In Bomberg's hands this elision of seemingly antithetical style and subject matter is what renders his images all the more powerful, that gives them a true ‘shock of the new,' to borrow from the title of Robert Hughes memorable account of Modernism. Woman and Machine is a highly stylised painting yet altogether real; it is sophisticated yet blunt; cool yet full of emotion; the dark striated background all about a looming, sinister chiaroscuro yet also sharing a purely abstract factuality.
The Bomberg who returned from the trenches of World War I was a changed man, the Vorticist ideal of a bright mechanised future left buried in the Flanders mud. Because of his background he had always felt an outsider, even when feted by the aristocratic beau monde that surrounded him and his Slade contemporaries. And so in his works from 1919 onwards, outsiders become his subject, as well as ciphers for his feelings. War has changed nothing, all that incredible waste for nothing: the ghetto - socio-economic, rather than ideological - persists.
One initially reads Woman and Machine as an image of work, but the lack of material and the concentration of the figure's hands suggest that she may be, in fact, repairing her machine, after hours with everyone else gone. Bomberg had an intimate - visceral - knowledge from his youth that the piece-worker's time wasted through broken machinery meant lost income, hardship and hunger. Thus the absorption of our figure, which the artist highlights by making the form of her body mirror the smaller form of the machine itself, is both a study in human activity but also human need, the need to have a means by which to survive.

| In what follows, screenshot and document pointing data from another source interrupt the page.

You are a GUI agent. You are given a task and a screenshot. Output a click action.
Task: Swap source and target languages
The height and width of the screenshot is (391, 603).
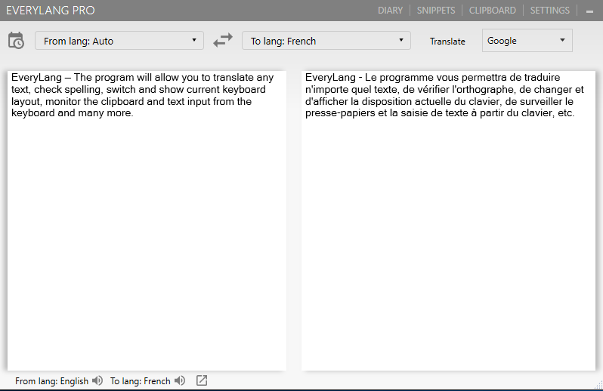[223, 41]
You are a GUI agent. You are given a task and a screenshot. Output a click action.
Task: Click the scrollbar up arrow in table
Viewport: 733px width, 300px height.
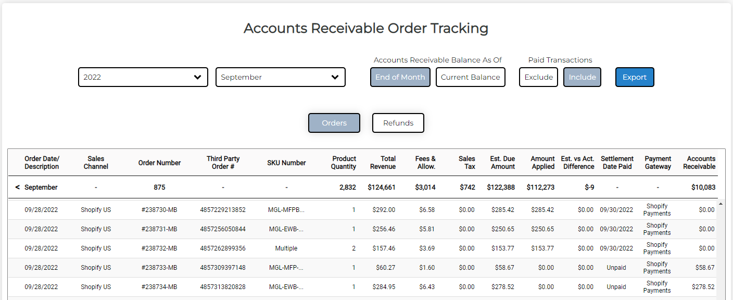click(721, 204)
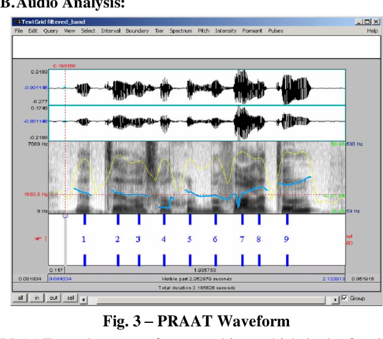The width and height of the screenshot is (383, 339).
Task: Select interval point labeled 5
Action: click(x=189, y=240)
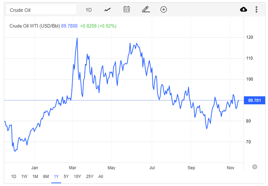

Woman and Machine is part of a small but very significant group of works that form a bridge between Bomberg's pre-War work and the move into landscape that began during his travels in Palestine in 1922 and continued into 1930s in his first encounter with Spain. This group was collected together in his 1988 retrospective at the Tate: Woman and Machine, Barges (Tate), Ghetto Theatre (Ben Uri Gallery) and Bargee (Thyssen-Bornemisza Collection). They are paintings that bid farewell to the East End of his childhood, to the stolen moments of rest from the city. They are steeped in the solitude and distance felt by those returned from the Front and yet they are tributes, too, to the human spirit that endures.